• EXERCISE DIRECTIONS:
Report every line of the records that contains the word "checkbox".

• DATA TO PROCESS:
= = = =
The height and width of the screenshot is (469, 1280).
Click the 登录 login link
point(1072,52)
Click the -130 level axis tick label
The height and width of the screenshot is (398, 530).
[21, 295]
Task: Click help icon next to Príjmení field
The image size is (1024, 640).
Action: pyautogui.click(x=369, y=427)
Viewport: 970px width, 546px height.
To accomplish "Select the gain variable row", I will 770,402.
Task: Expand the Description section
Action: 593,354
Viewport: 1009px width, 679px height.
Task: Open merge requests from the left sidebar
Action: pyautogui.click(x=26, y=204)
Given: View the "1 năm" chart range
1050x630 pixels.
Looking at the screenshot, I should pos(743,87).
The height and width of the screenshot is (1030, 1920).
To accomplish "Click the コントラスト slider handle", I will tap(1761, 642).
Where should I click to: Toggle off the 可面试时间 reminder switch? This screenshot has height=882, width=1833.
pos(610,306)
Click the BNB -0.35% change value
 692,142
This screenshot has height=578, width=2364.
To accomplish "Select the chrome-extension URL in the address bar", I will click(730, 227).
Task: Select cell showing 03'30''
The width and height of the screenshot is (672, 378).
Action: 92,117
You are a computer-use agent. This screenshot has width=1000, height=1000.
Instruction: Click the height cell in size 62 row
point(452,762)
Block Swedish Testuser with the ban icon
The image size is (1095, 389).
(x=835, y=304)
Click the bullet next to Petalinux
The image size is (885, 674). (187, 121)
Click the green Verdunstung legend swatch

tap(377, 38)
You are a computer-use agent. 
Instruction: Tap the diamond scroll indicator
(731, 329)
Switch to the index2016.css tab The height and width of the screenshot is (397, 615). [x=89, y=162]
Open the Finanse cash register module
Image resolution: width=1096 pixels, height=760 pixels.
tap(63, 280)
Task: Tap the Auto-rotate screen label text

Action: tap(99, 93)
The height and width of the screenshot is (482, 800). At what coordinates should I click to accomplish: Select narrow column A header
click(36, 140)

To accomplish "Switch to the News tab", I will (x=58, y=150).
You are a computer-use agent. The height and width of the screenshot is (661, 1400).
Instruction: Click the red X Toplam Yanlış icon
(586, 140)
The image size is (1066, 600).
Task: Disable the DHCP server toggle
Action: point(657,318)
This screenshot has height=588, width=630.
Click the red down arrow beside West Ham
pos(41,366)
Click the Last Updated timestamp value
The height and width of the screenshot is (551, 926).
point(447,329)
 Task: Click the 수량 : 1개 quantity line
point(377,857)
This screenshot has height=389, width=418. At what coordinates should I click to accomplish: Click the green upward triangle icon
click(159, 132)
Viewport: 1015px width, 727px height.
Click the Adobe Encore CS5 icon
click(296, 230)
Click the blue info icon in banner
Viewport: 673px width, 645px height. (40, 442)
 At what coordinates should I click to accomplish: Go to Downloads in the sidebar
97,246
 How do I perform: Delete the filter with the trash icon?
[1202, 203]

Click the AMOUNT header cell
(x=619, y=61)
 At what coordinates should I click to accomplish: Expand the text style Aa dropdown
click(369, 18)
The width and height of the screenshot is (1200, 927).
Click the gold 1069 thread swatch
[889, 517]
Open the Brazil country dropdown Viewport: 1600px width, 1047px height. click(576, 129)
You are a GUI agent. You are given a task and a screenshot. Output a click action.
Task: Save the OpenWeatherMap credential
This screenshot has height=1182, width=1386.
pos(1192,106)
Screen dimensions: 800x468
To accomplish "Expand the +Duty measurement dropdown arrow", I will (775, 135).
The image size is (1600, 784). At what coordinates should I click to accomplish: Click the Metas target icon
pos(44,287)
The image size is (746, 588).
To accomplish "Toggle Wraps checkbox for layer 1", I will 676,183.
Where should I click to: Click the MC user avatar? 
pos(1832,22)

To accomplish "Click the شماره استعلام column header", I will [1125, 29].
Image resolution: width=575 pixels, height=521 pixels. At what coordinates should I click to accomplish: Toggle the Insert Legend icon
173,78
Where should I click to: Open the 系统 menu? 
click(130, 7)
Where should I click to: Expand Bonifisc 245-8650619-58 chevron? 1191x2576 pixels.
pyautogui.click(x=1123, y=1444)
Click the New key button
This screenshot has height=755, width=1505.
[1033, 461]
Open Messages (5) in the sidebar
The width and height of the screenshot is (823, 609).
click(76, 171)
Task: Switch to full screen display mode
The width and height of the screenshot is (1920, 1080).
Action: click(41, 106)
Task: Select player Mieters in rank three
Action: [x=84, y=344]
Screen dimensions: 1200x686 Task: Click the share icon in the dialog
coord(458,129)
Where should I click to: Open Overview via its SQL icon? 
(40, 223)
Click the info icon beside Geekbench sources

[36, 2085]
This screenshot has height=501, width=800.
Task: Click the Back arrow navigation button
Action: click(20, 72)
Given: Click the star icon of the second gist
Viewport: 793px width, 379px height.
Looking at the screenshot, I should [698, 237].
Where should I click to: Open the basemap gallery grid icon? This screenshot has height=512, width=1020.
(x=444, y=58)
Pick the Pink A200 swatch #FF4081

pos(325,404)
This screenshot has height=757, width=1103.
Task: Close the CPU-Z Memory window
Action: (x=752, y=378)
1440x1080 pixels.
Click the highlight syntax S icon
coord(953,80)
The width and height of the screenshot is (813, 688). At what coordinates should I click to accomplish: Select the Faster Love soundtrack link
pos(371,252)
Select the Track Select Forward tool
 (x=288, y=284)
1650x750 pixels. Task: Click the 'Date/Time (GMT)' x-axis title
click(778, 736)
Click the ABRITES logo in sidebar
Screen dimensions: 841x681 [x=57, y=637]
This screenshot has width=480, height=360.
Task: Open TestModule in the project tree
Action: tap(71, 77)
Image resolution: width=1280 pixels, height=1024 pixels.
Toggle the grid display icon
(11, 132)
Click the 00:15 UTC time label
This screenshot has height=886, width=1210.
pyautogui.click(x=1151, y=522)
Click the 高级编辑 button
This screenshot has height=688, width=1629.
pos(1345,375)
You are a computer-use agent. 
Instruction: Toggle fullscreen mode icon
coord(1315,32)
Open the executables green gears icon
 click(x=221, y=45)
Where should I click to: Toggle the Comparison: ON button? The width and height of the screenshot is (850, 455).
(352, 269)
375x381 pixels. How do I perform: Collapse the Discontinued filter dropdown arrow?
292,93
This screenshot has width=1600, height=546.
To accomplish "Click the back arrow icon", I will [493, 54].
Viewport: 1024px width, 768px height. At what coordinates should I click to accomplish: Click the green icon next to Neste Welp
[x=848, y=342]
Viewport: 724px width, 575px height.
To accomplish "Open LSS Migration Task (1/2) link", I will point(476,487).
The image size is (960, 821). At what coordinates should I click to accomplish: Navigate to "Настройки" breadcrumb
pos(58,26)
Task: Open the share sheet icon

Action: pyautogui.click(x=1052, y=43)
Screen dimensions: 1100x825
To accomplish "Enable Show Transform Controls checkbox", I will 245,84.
= = = =
• RESPONSE FOR THIS EXERCISE:
To accomplish "Toggle Wraps checkbox for layer 1", I will 676,183.
To accomplish "Enable Show Transform Controls checkbox", I will 245,84.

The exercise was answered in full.